At issue is a December 2020 document, bearing the name of 16 Michigan Republicans, that purported to be an official certificate awarding the state's presidential electors to Trump despite his 154,188-vote loss to Democrat Joe Biden. 

The document included signatures from Republican National Committeewoman Kathy Berden and Michigan Republican Party co-chair Meshawn Maddock, among others. Berden, through her attorney, could not be reached. 

Maddock lashed out at Nessel: “I never expected that modern political witchhunts would be led by literal witches,” she said Friday in a text message to Bridge Michigan.

In a statement, Elizabeth Stoddart, a spokesperson for Michigan Republicans, accused Nessel of "using taxpayer dollars to perpetually persecute her political enemies."
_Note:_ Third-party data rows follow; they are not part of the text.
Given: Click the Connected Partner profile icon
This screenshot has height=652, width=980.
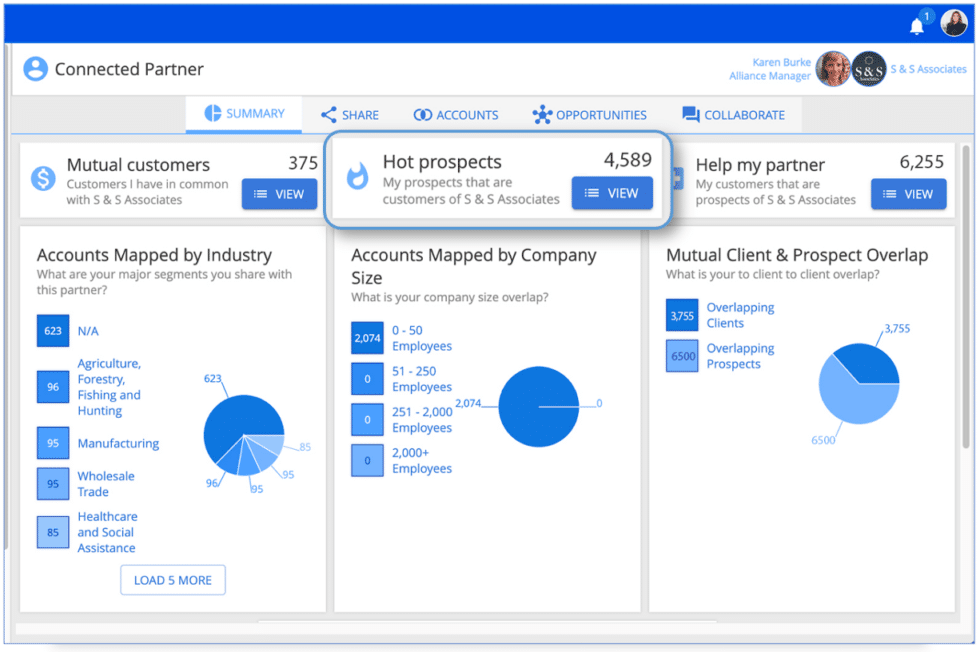Looking at the screenshot, I should pos(36,69).
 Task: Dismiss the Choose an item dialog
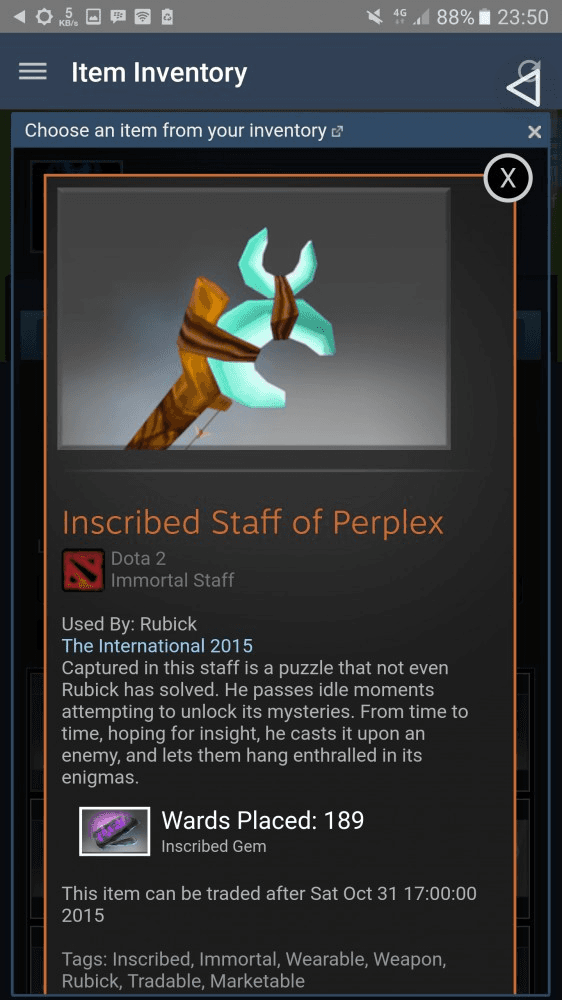[535, 132]
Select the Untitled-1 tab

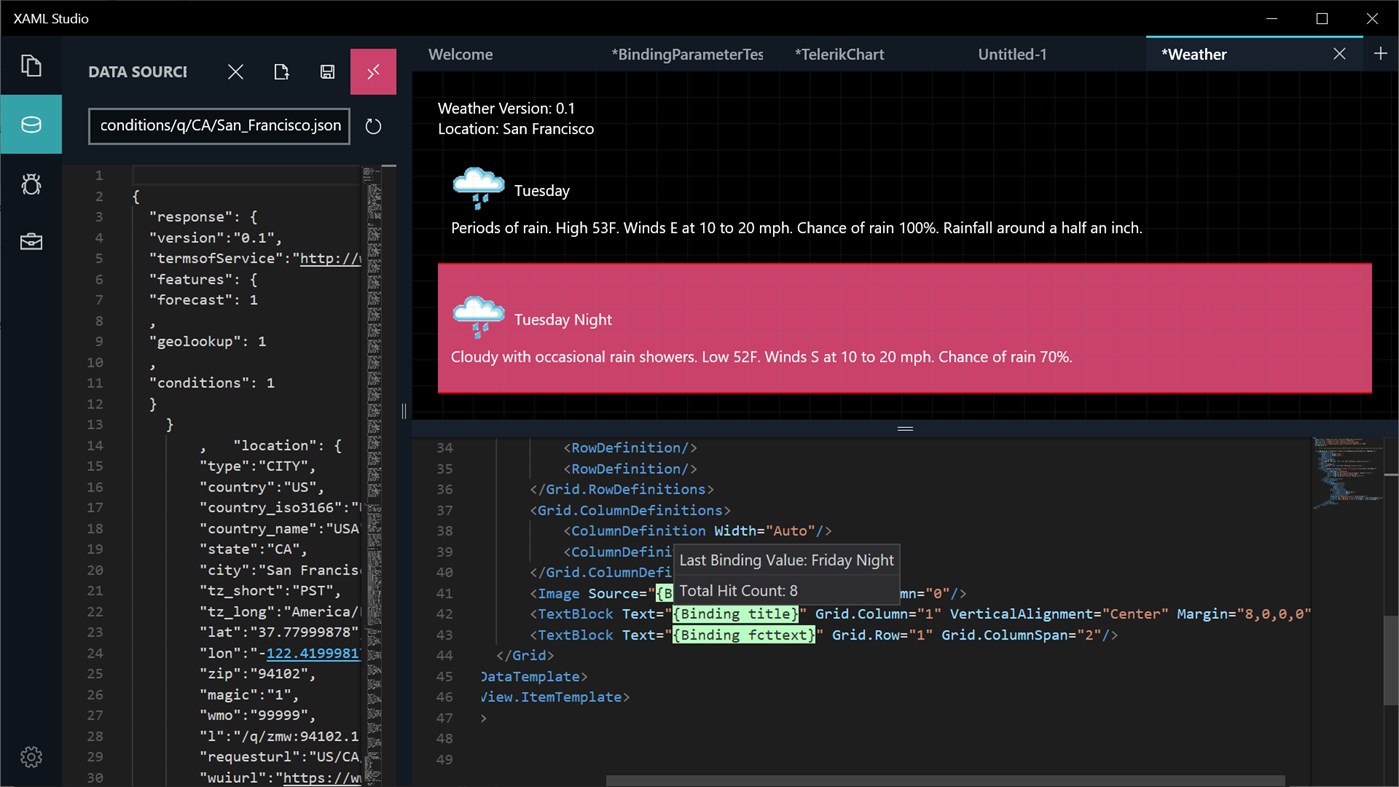click(1012, 54)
The certificate falsely claimed that pro-Trump electors convened in the Michigan Capitol on Dec. 14, 2020. In reality, they met in the basement of Michigan GOP headquarters in Lansing, as recently confirmed by then-chair Laura Cox in a congressional deposition. 
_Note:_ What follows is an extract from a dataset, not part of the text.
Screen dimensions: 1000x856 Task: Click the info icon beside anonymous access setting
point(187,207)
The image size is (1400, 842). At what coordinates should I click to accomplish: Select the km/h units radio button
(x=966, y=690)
When she referred the matter to the Department of Justice last year, Nessel mentioned the possibility of criminal charges such as forgery of a public record and election law forgery, which could carry prison sentences of up to 14 years in prison.

Some of the phony electors — including Michelle Lundgren of Detroit — have claimed they did not know what they were signing at the time. 

Berden, listed as chairperson on the document, testified before congressional investigators but pleaded her Fifth Amendment right against self-incrimination more than 80 times.

Cox, who was chair of the Michigan Republican Party in 2020, shed new light on the scheme in a congressional deposition conducted in May and publicly released in its entirety this week. 

Hillsdale College Vice President and General Counsel Bob Norton, apparently working with or for the Trump campaign at the time, told Cox that the pro-Trump electors were planning to try to hide in the Michigan Capitol overnight in order to meet a legal requirement for convening in the Senate chambers on Dec. 14.

"I told him in no uncertain terms that that was insane and inappropriate," Cox said in a deposition before the U.S. House Select Committee to Investigate the January 6th Attack.

Trump's campaign was trying to assemble alternative slates of electors in multiple states where the president was contesting election results. The scheme, according to the congressional committee, was part of a pressure campaign to try to convince Vice President Mike Pence to block certification of Biden electors on Jan. 6, 2021. 

Some Trump allies have described the effort in more innocuous terms. 

They were "contingent electors in case any legal challenges changed the result of any state," Republican National Chair Ronna McDaniel, who lives in Michigan and has publicly defended Berden, said in a separate congressional deposition. 

"So then, they would've met as (a) necessary step in case to meet the requirement by the Supreme Court, but they were contingent in case legal challenges changed something in any particular state," she said. 

McDaniel was not a fake elector.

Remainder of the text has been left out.